His next phrase had a frightful, Freudian finality.
“You produce the very thing you fear the most.”
When you realize that we’re all a little crazy, superstitions start to make a lot of sense. That was the underlying theme in the best scene from “Tin Cup,” where Roy McAvoy’s caddie rids his boss of the shanks through a battery of placebo correctives: put your change in the other pocket, double-knot your left shoe, turn your hat around, etc. Combating superstition with more superstition. Talk about a tactic every golfer can relate to.
Except that during one of my post-Dan rounds, I’d tried that course of treatment, and it failed miserably. It was time to seek out a different cure.
“What happens when you shank it?” Jake Hutt asked me.
It was a sunny afternoon in San Francisco, and we were standing by the first tee at Presidio Golf Club, getting ready to play nine holes. A 32-year-old PGA instructor with a laid-back demeanor and a Tommy Fleetwood ‘do, Hutt has an active presence on Instagram, where he shows a knack for distilling complex theories into insights everyone can understand.
What happens when you shank it? This question was not rhetorical.
“Well, I’m psyched out over the ball for sure,” I said, fumbling for the right description. “And I’m definitely flinching and not staying committed and I think I’m probably …”
Hutt waved me off.
“What happens when you shank it is that you’re hitting it off the heel.” So much for the hoo-hah. Hutt was cutting to the chase. “When you think about it that way,” he said, “it’s a pretty simple fix.”
Exactly what the fix was, I wasn’t sure. But it didn’t take long to find out. By the second hole, after watching me hit three squirrelly shots, Hutt had seen enough. Standing behind me as I addressed the ball, Hutt held out a plastic noodle, parallel to my line, roughly five inches outside my hands, and told me to swing underneath it, on both my takeaway and the downswing. At impact, he wanted the clubface closed — which he had me rehearse — to get the feel. For good measure, he coated my clubface with athlete’s foot spray, so we could get a record of the impact. The goal was to get me swinging more inside-out (Dr. Parent’s hypothesis was right; I’d been coming too outside-in), and catching the ball closer to the toe. Not that Hutt wanted me to focus on all that.

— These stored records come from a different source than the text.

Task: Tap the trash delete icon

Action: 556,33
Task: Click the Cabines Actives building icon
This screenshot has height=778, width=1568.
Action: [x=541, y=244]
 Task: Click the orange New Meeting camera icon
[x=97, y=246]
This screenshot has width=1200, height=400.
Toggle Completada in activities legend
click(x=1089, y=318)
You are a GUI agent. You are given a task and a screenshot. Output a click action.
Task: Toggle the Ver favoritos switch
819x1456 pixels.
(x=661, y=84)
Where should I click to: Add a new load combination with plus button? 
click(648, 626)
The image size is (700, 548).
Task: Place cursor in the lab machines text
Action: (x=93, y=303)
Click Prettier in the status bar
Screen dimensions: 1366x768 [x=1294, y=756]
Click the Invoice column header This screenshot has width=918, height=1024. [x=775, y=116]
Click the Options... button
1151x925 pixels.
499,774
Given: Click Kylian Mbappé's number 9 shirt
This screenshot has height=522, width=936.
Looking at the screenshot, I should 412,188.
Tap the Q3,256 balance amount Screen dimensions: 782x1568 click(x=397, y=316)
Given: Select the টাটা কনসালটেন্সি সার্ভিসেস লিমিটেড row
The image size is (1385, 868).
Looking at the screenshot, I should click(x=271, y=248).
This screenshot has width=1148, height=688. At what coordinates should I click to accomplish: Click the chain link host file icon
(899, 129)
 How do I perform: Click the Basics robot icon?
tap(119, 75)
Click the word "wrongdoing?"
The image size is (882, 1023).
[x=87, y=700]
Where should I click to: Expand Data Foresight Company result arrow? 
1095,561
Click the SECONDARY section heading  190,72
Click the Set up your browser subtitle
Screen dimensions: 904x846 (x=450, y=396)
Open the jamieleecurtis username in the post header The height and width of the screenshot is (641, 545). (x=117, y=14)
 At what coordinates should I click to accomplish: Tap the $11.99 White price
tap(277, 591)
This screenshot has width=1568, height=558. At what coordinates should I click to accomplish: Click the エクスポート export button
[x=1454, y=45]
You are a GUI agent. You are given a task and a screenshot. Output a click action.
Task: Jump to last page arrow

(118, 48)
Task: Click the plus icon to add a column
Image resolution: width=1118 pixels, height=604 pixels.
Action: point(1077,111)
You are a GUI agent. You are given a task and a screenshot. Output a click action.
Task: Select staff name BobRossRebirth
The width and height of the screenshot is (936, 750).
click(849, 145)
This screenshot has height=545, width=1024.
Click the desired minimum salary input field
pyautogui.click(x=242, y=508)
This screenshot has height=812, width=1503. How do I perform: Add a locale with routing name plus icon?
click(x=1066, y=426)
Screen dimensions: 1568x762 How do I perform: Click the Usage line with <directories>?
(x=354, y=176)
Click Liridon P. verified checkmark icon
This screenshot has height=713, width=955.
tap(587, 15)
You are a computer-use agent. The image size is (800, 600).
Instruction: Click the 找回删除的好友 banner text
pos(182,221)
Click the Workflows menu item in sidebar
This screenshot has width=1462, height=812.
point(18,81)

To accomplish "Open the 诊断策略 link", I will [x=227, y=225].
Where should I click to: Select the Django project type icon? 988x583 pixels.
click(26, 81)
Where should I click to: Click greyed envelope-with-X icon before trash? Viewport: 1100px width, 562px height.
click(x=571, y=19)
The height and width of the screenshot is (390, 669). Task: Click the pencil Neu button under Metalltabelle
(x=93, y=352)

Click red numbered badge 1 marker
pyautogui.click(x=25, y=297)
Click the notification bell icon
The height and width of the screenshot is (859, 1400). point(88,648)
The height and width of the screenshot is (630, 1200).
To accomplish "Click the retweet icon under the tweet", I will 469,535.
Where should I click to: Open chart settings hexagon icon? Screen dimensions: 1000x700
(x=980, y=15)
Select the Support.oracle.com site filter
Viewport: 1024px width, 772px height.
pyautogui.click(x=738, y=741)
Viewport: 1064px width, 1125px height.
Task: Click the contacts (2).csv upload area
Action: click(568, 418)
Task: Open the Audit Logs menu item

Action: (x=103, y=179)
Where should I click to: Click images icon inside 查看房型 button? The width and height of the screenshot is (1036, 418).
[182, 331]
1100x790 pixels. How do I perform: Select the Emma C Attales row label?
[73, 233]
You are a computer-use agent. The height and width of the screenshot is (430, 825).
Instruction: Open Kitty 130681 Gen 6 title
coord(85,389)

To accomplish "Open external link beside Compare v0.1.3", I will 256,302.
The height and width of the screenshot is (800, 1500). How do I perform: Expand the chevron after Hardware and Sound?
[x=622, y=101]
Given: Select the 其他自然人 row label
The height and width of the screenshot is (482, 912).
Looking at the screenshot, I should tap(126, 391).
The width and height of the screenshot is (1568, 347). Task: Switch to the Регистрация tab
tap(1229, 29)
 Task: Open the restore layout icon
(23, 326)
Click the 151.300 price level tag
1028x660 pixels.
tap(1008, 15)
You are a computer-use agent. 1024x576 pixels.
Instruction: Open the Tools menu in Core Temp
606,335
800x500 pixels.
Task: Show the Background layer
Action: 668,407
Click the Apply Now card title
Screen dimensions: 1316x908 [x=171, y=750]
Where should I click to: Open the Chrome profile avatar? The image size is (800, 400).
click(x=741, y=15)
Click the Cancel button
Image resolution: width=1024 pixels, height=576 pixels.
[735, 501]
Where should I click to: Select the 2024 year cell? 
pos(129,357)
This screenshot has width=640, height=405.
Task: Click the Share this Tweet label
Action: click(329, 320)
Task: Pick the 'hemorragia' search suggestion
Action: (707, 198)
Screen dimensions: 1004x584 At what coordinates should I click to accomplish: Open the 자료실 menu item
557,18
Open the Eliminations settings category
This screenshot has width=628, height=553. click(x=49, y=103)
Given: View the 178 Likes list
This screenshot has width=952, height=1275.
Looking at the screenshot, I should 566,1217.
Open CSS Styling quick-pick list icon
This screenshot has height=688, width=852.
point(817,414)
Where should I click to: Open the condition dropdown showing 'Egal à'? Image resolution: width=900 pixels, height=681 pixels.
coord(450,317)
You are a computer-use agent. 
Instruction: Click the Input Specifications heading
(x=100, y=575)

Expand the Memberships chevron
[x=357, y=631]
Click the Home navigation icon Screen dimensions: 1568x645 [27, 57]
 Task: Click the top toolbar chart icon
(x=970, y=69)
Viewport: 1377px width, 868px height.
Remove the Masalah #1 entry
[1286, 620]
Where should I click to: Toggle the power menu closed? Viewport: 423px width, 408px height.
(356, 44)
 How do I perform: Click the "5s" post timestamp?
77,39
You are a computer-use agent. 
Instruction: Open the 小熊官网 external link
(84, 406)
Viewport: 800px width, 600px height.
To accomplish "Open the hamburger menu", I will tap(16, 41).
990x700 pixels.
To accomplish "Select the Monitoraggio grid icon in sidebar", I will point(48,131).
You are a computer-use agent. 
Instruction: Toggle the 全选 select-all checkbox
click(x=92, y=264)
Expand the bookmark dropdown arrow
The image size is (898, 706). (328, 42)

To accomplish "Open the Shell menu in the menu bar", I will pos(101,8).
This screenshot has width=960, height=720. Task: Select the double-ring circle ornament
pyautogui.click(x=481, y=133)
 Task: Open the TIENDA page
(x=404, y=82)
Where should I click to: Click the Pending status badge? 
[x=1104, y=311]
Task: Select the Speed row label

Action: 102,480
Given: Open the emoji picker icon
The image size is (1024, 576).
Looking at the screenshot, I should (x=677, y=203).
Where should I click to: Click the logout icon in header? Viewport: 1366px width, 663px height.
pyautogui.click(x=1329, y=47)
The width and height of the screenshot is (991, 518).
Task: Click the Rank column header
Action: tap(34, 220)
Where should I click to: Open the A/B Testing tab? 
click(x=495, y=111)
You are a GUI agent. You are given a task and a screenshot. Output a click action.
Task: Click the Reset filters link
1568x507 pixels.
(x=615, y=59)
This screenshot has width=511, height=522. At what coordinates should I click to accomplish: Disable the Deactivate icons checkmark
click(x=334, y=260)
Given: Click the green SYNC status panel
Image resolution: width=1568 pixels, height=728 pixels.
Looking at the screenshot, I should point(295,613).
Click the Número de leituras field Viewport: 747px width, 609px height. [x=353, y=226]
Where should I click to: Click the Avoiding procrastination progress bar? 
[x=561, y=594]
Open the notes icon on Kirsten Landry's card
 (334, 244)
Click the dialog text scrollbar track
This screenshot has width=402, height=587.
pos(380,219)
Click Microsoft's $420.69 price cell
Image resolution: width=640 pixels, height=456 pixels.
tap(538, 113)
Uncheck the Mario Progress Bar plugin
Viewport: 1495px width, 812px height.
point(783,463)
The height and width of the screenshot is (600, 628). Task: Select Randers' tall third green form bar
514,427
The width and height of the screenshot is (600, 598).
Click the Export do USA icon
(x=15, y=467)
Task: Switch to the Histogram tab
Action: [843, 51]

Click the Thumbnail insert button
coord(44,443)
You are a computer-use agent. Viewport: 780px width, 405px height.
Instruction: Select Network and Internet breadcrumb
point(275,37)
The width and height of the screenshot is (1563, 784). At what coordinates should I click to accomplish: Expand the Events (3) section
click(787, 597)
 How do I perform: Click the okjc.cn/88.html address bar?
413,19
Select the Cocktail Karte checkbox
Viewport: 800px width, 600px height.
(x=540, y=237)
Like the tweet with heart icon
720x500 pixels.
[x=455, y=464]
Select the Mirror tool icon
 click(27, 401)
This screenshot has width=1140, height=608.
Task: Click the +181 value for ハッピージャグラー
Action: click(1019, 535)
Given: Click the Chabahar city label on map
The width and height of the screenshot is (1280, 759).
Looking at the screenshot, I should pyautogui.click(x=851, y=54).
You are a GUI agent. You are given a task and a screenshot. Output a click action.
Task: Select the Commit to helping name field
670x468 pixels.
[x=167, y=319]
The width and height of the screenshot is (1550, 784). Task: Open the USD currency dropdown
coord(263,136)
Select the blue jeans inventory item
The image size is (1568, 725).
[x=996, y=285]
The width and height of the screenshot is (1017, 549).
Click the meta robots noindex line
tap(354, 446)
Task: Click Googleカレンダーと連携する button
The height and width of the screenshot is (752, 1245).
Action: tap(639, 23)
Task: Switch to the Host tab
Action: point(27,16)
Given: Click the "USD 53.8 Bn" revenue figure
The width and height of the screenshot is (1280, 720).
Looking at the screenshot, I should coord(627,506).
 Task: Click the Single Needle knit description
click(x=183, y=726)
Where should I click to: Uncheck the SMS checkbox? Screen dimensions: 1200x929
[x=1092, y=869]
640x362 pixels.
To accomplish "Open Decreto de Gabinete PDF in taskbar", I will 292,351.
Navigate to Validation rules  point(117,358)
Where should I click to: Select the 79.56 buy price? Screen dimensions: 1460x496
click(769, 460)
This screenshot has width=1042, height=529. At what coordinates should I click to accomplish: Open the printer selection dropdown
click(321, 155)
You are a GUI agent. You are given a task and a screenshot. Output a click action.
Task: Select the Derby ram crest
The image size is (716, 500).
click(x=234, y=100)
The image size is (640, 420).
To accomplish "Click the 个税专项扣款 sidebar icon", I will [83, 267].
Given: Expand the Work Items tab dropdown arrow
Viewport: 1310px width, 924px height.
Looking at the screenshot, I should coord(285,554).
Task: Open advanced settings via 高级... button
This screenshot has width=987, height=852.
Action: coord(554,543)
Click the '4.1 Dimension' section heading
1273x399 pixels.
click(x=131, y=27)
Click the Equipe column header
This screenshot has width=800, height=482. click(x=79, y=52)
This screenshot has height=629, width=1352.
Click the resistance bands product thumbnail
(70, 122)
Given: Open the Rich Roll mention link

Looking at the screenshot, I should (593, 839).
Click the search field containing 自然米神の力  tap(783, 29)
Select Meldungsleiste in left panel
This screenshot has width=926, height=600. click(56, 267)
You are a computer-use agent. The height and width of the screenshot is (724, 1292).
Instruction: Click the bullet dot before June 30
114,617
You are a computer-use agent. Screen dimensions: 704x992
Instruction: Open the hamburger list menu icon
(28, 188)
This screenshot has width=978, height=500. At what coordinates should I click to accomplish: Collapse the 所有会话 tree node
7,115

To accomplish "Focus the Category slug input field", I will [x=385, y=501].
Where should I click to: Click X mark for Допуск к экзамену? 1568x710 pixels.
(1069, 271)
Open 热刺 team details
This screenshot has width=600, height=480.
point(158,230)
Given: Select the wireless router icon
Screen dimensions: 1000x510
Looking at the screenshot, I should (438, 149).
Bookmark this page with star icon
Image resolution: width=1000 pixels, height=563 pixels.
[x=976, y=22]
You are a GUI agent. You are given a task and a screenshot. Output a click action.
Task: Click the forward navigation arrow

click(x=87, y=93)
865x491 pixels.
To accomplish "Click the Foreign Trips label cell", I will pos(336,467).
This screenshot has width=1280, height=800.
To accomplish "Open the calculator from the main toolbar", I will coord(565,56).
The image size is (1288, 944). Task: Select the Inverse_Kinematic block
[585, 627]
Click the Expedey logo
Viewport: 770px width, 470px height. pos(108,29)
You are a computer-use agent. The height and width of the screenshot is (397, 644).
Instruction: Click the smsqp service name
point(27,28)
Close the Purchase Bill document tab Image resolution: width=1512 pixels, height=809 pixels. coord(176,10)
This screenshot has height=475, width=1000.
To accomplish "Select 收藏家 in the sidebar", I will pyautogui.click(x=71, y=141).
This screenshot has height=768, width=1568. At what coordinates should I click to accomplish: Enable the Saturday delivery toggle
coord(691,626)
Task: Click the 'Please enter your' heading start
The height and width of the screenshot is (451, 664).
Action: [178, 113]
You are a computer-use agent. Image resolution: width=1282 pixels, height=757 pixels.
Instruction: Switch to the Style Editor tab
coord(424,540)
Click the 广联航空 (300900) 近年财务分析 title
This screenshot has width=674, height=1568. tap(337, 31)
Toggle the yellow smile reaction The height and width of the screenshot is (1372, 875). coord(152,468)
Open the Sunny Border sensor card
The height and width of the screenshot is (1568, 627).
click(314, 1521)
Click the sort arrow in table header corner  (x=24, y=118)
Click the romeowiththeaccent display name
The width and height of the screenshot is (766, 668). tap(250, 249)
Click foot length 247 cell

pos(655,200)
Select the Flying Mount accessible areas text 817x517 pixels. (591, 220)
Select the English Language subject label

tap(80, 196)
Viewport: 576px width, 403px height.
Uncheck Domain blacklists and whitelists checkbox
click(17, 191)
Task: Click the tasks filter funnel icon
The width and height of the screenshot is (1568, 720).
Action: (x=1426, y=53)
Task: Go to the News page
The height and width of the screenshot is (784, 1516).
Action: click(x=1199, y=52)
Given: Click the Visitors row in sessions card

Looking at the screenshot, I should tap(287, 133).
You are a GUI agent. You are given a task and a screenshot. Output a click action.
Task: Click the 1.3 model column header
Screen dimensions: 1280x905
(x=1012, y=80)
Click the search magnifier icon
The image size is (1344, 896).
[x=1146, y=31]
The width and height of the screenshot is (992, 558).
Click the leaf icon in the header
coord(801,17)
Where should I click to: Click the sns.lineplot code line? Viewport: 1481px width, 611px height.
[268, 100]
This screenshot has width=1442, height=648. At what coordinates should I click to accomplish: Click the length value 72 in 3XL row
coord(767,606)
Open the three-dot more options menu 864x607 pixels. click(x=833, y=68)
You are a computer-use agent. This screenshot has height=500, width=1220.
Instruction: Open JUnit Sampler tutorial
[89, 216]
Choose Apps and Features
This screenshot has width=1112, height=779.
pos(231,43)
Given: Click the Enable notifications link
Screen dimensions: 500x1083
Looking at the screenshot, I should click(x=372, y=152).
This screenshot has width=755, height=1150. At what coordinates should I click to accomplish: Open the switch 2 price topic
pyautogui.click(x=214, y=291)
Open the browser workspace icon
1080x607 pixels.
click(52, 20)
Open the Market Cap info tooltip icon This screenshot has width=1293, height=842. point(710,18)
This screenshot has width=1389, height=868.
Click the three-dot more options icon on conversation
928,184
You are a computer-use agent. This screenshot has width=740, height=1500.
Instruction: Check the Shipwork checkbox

“The human body is a dynamic system,” he said. “You could be thinking about 18 trillion things but that’s not going to do you a whole lot of good. We want to boil it down to one thing you can work on while clearing out all that other voodoo in your head.”
Work the club under the noodle. That’s all I had to do. I coiled, swung and hit a screaming hook.
“Very good!” Hutt said.
A banana to the left was not my preferred shot shape, but I had to admit, it beat the shanks. A few more holes brought a few more small adjustments — stance slightly more closed, ball slightly farther back — and like that, my screaming hook became a lazy draw. To call my mood euphoric would be an understatement. I was back to playing something close to golf again.
Not every shot was pure. Especially not my 8-iron from the fairway on the 6th hole: shanka-potamus!
I shot Hutt a desperate look.
“Hit another,” he said. “You know how to correct it. It’s nothing you can’t fix in a single swing.”
He was right.
“See,” Hutt said, when my redo set off on a sweet path for the pin. “It’s just physics and you can trust it. It’s like you had become a flat-earther. And now you believe in science again.”
He was right about that, too. I’m no longer superstitious. But I am a little stitious. It’s hard not to be. After my round with Hutt, I played a twilight 18, entirely shank-free. But I still haven’t made it back to my local muni, that hot spot of infection, where it all began. I’m a little leery. I know that danger lurks, both mental and microbial. There are reckless golfers out there, characters like Dan, spreading illness in the air, and fragile ones like me, with pre-existing conditions.